__EXERCISE GOAL__
Format the records as a Markdown table with the columns Row and Content. Include only the lines from the one containing "1059x434 pixels. How" through the one containing "Screen dimensions: 568x280 point(93,166)", both ends included, and leave out the blank lines.

__PROVIDED DATA__
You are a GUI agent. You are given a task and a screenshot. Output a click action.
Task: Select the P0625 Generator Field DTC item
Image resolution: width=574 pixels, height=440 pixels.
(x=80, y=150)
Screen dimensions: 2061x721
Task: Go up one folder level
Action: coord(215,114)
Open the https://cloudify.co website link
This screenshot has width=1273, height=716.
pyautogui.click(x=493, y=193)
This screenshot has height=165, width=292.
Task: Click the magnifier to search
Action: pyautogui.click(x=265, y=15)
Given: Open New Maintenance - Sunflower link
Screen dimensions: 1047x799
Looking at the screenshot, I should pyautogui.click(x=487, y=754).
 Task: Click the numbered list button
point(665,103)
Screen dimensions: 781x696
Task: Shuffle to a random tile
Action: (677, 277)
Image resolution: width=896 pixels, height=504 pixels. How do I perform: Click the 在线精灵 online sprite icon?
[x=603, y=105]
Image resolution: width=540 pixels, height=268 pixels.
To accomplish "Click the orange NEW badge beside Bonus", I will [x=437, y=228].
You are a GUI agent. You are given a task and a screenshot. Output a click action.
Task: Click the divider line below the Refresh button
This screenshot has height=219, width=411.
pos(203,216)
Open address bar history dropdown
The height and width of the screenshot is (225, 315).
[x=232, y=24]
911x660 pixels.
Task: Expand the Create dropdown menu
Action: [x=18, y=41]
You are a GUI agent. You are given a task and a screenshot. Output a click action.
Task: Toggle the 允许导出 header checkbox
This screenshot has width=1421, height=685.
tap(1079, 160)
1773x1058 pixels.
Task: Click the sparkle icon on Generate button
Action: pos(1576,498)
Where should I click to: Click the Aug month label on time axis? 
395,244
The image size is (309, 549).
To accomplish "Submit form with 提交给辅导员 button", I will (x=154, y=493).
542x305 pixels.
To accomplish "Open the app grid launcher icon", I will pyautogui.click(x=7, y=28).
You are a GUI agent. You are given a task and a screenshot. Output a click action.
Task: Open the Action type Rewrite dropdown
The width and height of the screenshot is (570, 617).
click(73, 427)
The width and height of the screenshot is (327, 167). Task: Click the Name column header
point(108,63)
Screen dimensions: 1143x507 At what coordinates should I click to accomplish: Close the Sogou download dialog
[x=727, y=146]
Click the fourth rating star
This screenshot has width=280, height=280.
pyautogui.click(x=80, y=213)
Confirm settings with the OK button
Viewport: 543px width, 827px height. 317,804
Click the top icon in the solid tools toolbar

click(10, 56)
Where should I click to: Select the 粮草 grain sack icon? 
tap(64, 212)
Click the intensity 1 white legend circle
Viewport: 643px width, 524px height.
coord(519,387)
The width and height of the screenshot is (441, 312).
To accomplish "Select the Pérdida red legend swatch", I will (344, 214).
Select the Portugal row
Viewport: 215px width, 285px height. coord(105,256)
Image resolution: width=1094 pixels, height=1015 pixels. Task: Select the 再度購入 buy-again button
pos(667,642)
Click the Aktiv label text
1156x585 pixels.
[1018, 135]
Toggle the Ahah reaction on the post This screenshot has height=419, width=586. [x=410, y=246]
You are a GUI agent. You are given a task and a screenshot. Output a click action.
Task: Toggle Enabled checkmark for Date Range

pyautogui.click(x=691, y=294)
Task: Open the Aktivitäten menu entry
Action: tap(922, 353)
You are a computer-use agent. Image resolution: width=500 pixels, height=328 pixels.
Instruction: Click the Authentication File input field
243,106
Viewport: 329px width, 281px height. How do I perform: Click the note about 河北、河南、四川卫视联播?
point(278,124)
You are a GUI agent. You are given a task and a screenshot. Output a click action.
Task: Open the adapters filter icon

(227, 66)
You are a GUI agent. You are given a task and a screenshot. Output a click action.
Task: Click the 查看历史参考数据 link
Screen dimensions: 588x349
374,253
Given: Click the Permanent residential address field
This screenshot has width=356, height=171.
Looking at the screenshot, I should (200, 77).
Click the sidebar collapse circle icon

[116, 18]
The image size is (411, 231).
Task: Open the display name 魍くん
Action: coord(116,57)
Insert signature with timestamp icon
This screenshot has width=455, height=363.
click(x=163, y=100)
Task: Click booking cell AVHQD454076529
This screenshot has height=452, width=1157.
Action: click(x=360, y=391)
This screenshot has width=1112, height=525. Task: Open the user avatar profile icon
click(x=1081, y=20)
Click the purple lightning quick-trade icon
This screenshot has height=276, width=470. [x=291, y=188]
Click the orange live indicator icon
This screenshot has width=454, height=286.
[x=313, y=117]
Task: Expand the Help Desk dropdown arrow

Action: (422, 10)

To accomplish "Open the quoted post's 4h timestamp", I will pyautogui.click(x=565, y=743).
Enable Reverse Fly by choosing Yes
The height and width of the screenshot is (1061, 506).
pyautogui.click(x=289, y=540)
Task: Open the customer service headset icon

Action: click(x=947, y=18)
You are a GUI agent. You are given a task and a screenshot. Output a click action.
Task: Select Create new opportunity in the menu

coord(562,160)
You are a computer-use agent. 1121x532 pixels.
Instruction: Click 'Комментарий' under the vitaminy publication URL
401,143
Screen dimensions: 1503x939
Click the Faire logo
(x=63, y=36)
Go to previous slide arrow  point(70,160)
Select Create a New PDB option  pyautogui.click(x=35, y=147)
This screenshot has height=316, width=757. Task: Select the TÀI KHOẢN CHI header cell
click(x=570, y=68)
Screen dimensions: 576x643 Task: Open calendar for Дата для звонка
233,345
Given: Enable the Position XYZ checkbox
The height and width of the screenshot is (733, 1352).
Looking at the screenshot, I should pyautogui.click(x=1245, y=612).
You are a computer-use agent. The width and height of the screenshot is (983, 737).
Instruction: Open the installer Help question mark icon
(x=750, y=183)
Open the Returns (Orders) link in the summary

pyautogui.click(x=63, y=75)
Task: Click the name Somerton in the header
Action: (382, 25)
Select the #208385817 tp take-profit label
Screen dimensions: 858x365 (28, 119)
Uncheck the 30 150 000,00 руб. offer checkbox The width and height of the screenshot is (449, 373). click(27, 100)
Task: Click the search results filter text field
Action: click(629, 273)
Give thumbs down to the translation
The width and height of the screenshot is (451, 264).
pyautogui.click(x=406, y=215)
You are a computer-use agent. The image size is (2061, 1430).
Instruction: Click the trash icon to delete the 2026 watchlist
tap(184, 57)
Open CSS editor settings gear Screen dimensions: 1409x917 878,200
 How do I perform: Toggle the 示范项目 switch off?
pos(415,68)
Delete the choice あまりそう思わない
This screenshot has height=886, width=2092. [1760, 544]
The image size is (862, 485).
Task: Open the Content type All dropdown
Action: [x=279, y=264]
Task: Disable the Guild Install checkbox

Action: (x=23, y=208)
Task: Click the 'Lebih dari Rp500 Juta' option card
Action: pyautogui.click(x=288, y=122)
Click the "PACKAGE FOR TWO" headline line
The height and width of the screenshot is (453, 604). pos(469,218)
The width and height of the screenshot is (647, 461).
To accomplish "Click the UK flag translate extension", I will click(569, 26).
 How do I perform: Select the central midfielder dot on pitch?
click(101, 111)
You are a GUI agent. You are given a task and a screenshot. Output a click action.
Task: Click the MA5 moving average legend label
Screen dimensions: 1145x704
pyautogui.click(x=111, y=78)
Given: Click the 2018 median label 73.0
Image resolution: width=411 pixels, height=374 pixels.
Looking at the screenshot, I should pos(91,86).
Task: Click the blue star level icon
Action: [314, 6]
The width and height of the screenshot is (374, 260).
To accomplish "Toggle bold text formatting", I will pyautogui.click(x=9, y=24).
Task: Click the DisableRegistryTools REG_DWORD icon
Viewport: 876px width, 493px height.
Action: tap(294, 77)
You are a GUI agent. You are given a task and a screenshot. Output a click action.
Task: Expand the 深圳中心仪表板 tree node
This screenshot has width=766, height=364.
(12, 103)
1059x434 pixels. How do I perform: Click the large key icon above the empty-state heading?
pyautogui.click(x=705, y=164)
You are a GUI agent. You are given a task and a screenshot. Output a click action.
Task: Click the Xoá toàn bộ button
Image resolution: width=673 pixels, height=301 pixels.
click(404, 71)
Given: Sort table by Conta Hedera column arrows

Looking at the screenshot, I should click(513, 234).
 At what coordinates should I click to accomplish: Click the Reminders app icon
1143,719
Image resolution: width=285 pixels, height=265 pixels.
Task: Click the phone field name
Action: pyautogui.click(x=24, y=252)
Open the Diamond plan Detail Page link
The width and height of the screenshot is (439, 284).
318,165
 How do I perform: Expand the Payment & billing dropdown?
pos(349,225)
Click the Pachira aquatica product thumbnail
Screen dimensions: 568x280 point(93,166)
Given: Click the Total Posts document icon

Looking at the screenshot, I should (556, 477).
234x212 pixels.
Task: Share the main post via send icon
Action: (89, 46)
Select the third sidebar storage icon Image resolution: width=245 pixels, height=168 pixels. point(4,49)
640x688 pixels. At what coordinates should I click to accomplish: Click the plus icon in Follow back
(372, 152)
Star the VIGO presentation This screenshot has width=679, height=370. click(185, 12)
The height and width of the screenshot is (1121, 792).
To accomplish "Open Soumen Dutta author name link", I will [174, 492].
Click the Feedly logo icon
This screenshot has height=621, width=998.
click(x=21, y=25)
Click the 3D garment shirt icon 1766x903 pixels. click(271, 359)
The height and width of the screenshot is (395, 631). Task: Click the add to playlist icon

__RESULT OF THE TASK__
| Row | Content |
|---|---|
| 1 | 1059x434 pixels. How do I perform: Click the large key icon above the empty-state heading? |
| 2 | pyautogui.click(x=705, y=164) |
| 3 | You are a GUI agent. You are given a task and a screenshot. Output a click action. |
| 4 | Task: Click the Xoá toàn bộ button |
| 5 | Image resolution: width=673 pixels, height=301 pixels. |
| 6 | click(404, 71) |
| 7 | Given: Sort table by Conta Hedera column arrows |
| 8 | Looking at the screenshot, I should click(513, 234). |
| 9 |  At what coordinates should I click to accomplish: Click the Reminders app icon |
| 10 | 1143,719 |
| 11 | Image resolution: width=285 pixels, height=265 pixels. |
| 12 | Task: Click the phone field name |
| 13 | Action: pyautogui.click(x=24, y=252) |
| 14 | Open the Diamond plan Detail Page link |
| 15 | The width and height of the screenshot is (439, 284). |
| 16 | 318,165 |
| 17 |  How do I perform: Expand the Payment & billing dropdown? |
| 18 | pos(349,225) |
| 19 | Click the Pachira aquatica product thumbnail |
| 20 | Screen dimensions: 568x280 point(93,166) |